DATA SHOWN below:

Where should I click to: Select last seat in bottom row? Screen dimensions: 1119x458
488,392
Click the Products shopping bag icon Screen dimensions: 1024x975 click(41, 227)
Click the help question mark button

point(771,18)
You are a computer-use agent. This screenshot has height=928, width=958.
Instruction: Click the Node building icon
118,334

End of DATA SHOWN.
DATA SHOWN below:

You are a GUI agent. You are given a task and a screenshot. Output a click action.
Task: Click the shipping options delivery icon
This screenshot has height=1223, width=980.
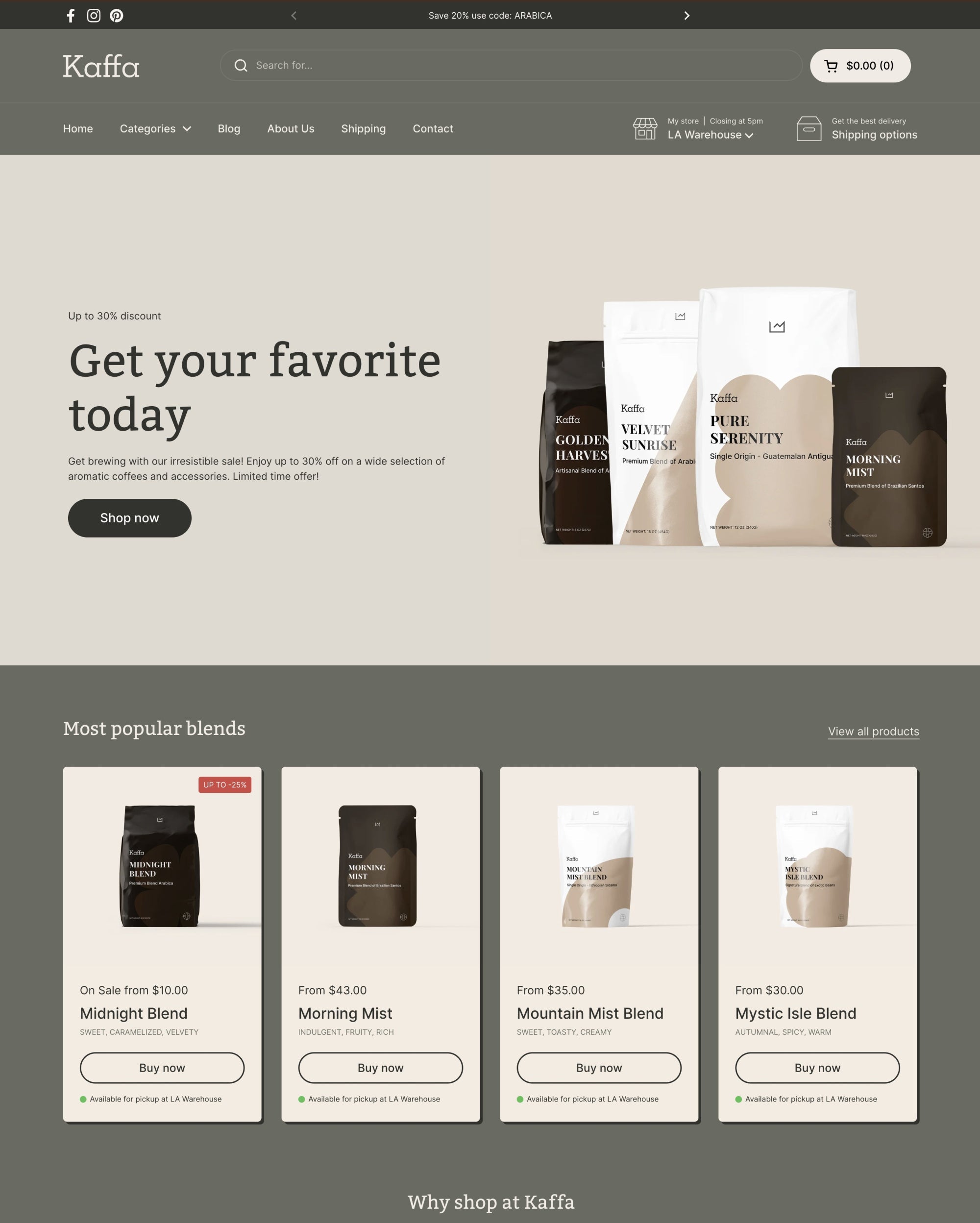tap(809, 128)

End of DATA SHOWN.

EXERCISE GOAL: Count the lines of the data that contain the word "agent", and give only that number.

EXERCISE SOLUTION: 2